И, наконец, проговорил, стараясь придать голосу язвительные нотки:

– Итак, ты вознамерился посвятить себя магии?

– Да, – ответил Эрвин без промедления.

– Ты будешь чем-то вроде ученика волшебника?

– Конечно.

Фридрих снова умолк. Наступила такая тишина, что было слышно, как в соседней комнате тикают ходики.

Несколько погодя Фридрих сказал:

– А известно тебе, что ты тем самым порываешь всякие связи с серьезной наукой… и тем самым отказываешься от любого общения со мной?

– Надеюсь, что нет, – ответил Эрвин. – Но если это неминуемо, что мне остается?

Фридрих даже зашелся от крика.

– Что тебе остается?! Порвать с этими игрищами, с этой нездоровой и недостойной верой в чудеса – порвать окончательно, навсегда! Вот что тебе остается делать, если ты хочешь сохранить мое уважение.

Эрвин усмехнулся, хотя, по-видимому, и ему было невесело.

– Ты рассуждаешь так, – начал он столь тихо, что гневный голос Фридриха как бы еще продолжал звучать в комнате, – ты рассуждаешь так, будто что-то в моей власти, будто я в состоянии выбирать, Фридрих. Но это не так. У меня нет выбора. Не я выбрал магию. Это она выбрала меня.

Фридрих глубоко вздохнул.

– Тогда… прощай! – проговорил он с трудом и поднялся, не протянув Эрвину руку.

– Зачем же так? – воскликнул Эрвин. – Нет, в таком состоянии я тебя не отпущу. Представь себе, что один из нас оказался на смертном одре – а это так и есть! – и нам приходится расстаться навеки.

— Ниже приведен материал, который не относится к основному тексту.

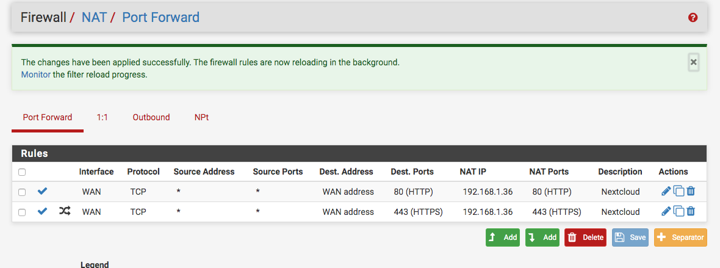Click the linked rule shuffle icon on HTTPS row
720x268 pixels.
65,211
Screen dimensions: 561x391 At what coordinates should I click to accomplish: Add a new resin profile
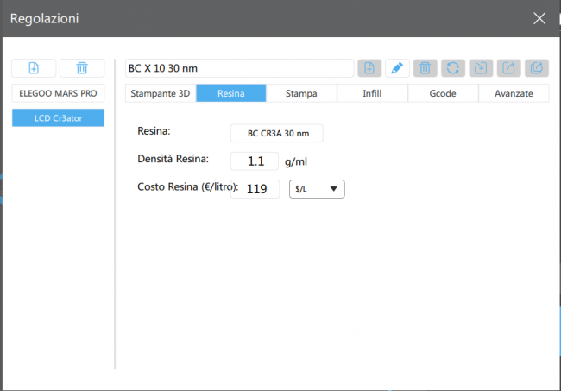[x=369, y=68]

– Однако, Эрвин, кто же из нас этот умирающий?

– Сегодня, наверное, я, друг мой. Ибо кто намерен воскреснуть, должен быть готов умереть.

Фридрих снова приблизился к стене и прочитал изречение.

– Положим, ты прав, – произнес он наконец. – Что пользы расставаться во зле? Будь по-твоему, я представляю, что один из нас – умирающий. Ведь и я мог бы оказаться на месте умирающего. Но прежде чем оставить тебя, я обращусь к тебе с последней просьбой.

– Вот это по-доброму, – сказал Эрвин. – Скажи, какую добрую услугу я могу оказать тебе на прощанье?

– Я повторяю мой первый вопрос. И он же – моя просьба. Объясни мне изречение – как сумеешь!

Подумав немного, Эрвин начал:

– Ничто не во мне, ничто не вовне. Религиозный смысл изречения тебе известен: бог повсюду. Он и в духе, он и в природе. Все божественно, ибо бог – это мир. Прежде мы называли это пантеизмом. А теперь смысл философский: деление на внешнее и внутреннее привычно нашему мышлению, но необходимости в нем нет. Таким образом наш дух получает возможность переступить через границу, которую мы мысленно протянули, уйти в потустороннее. А по ту сторону от принятых нами пар противоположностей – «да» и «нет», «добро» и «зло», «честь» и «бесчестие», а из них и состоит наш мир… да, по ту сторону открываются новые, иные знания… Но, любезный друг мой, я должен признаться тебе: с тех пор, как мышление мое претерпело изменения, для меня не существует более слов или выражений, обладающих одним, неизменным, смыслом. Каждое слово может приобрести десятки, сотни смыслов и толкований. Тут и начинается то, чего ты опасаешься: магия.

Фридрих наморщил лоб и хотел было перебить, но Эрвин умоляюще взглянул на него и, словно испытывая внутреннее торжество, проговорил:

– Позволь, я дам тебе что-нибудь на память! Возьми одну из моих вещиц и понаблюдай за ней некоторое время, поглядывай на нее. И тогда изречение о «во мне и вовне» откроет тебе один из множества своих смыслов.